◆ THE TASK ◆
What are the lines from the one containing "Where should I" through the last line of the records below? Return them exactly, leaving out pictures.

(Stored dataset items)
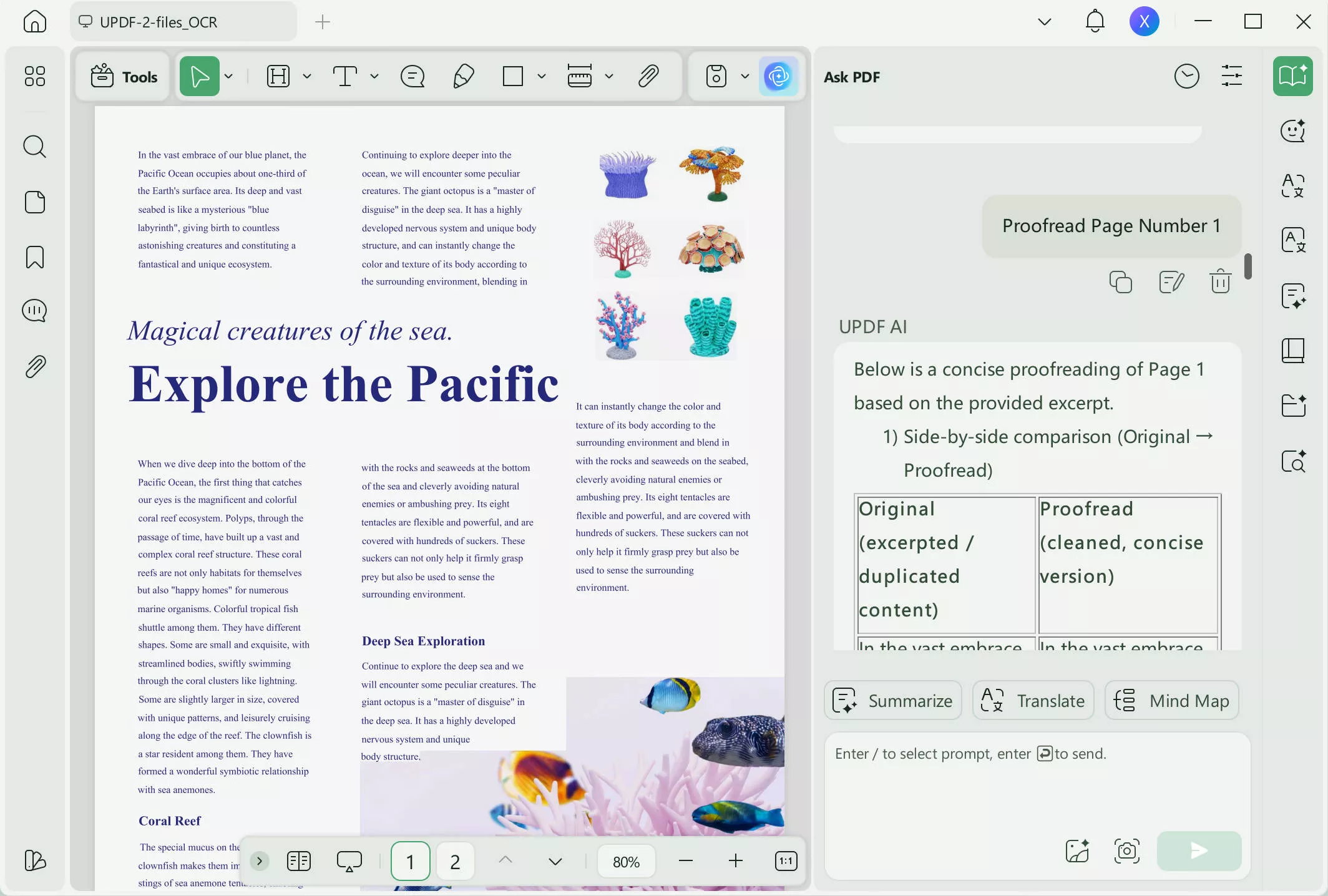Open the Comment annotation tool

click(x=412, y=76)
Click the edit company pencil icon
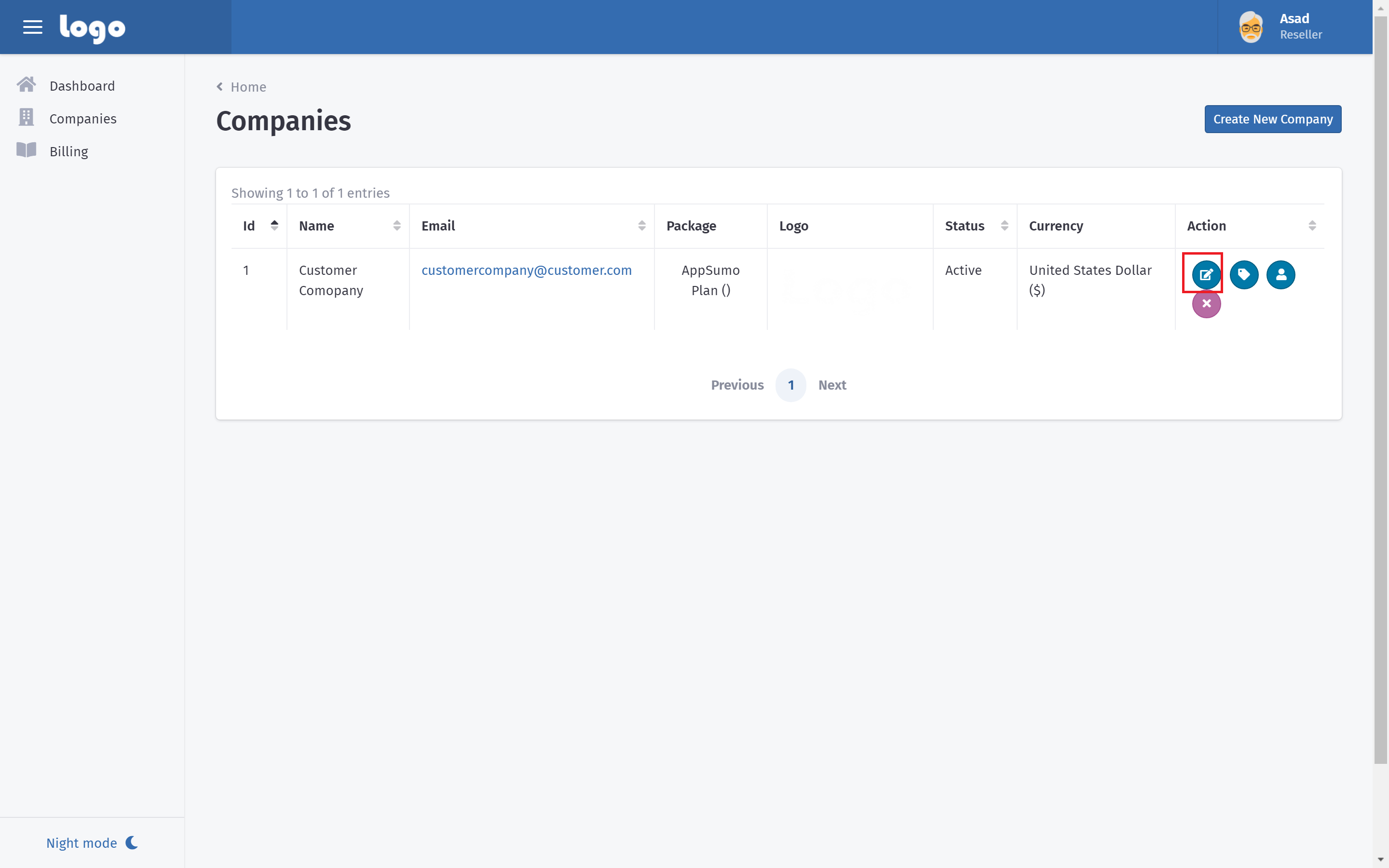Screen dimensions: 1389x868 point(1206,274)
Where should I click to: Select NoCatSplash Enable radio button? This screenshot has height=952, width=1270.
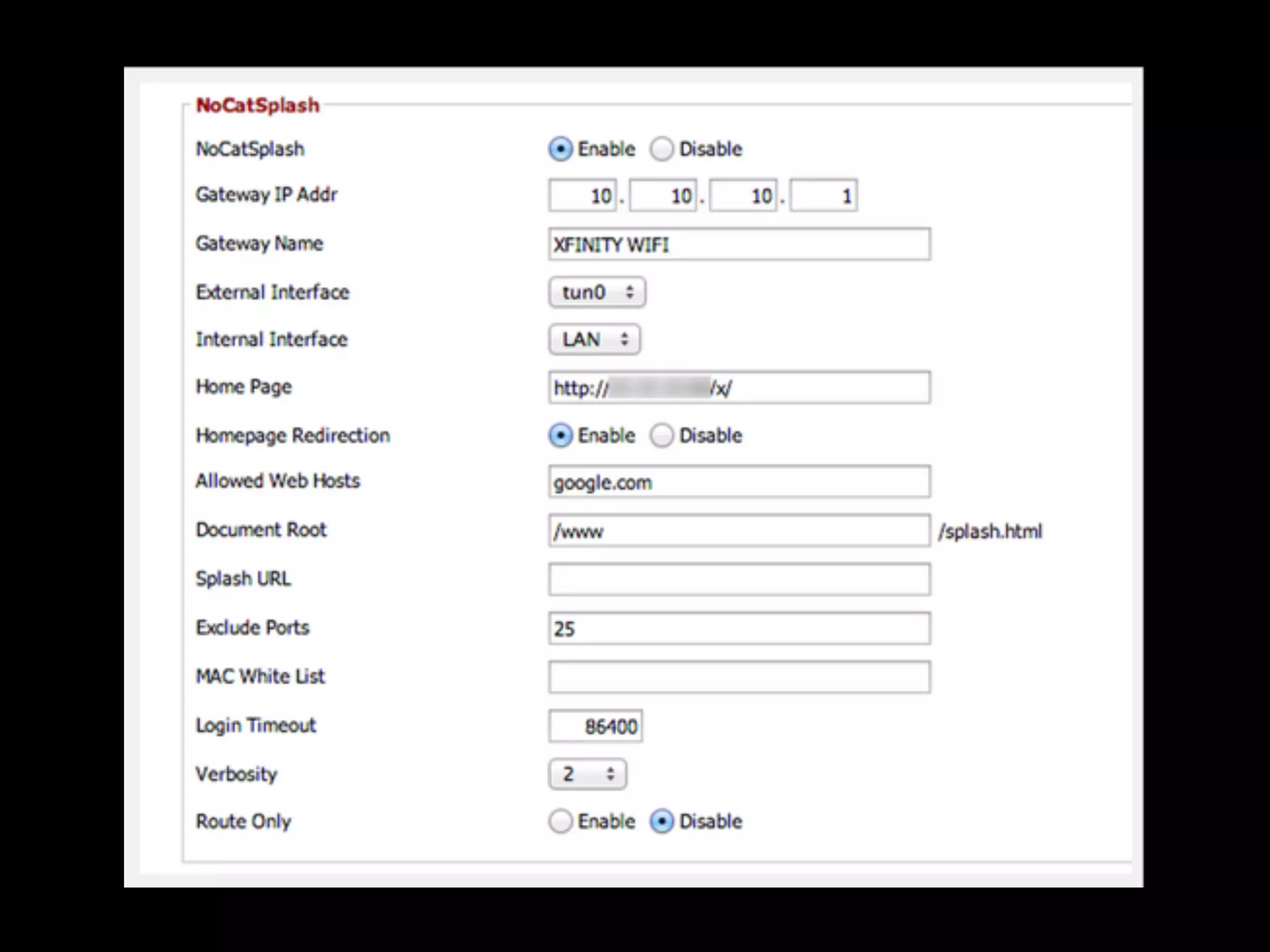[560, 149]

◆ ANSWER BELOW ◆
Where should I click to: Select NoCatSplash Enable radio button? This screenshot has height=952, width=1270.
[560, 149]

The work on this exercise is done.